### EXERCISE:
I need the lines below from the one with "Instruction: Toggle underline" down to the one with "Task: Close the Digite conteúdo dialog with X" reproduced exactly, both ends included, and nothing else.

### THE RECORDS:
==*==

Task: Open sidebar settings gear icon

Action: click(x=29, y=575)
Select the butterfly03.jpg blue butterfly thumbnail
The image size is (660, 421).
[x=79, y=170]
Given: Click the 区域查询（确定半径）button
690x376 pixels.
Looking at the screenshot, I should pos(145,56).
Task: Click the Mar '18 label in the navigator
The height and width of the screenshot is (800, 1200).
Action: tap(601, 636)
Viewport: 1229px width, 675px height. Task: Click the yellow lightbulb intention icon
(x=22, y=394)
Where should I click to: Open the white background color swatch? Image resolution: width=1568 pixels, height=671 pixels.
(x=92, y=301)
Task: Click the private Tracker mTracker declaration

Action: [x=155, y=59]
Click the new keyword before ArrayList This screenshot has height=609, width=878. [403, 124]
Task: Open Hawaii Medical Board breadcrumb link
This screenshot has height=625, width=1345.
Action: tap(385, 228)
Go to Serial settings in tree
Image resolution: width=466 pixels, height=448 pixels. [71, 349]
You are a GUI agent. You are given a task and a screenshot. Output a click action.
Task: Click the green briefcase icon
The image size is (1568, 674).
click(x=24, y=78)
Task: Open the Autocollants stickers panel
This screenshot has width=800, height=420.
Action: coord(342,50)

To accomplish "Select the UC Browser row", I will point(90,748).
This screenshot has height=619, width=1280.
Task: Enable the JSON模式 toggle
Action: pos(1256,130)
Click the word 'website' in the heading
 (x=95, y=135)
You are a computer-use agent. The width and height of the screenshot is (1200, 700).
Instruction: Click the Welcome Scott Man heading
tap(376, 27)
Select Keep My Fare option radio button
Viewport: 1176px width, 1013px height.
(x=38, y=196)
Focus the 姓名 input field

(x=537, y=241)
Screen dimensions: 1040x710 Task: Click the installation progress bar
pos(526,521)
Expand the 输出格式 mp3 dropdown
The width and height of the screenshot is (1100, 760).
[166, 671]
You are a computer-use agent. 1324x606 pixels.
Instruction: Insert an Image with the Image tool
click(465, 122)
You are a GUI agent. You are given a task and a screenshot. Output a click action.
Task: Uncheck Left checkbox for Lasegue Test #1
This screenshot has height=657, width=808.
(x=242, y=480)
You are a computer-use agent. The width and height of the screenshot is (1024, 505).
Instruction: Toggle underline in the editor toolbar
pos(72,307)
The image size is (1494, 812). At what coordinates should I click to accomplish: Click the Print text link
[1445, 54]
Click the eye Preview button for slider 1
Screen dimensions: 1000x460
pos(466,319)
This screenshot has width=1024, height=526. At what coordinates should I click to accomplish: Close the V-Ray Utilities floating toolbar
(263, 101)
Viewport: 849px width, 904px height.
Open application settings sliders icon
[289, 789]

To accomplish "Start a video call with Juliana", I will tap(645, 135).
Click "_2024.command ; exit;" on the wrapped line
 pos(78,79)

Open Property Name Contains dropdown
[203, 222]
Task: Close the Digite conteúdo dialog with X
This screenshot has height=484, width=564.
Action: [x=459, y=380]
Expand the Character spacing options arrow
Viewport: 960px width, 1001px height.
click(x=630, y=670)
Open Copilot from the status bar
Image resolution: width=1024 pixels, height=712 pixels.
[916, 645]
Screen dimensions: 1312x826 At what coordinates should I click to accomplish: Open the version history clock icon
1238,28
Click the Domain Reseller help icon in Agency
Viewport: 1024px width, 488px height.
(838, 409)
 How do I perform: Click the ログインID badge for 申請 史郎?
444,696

==*==

### RESULT OF THE EXERCISE:
Instruction: Toggle underline in the editor toolbar
pos(72,307)
The image size is (1494, 812). At what coordinates should I click to accomplish: Click the Print text link
[1445, 54]
Click the eye Preview button for slider 1
Screen dimensions: 1000x460
pos(466,319)
This screenshot has width=1024, height=526. At what coordinates should I click to accomplish: Close the V-Ray Utilities floating toolbar
(263, 101)
Viewport: 849px width, 904px height.
Open application settings sliders icon
[289, 789]

To accomplish "Start a video call with Juliana", I will tap(645, 135).
Click "_2024.command ; exit;" on the wrapped line
 pos(78,79)

Open Property Name Contains dropdown
[203, 222]
Task: Close the Digite conteúdo dialog with X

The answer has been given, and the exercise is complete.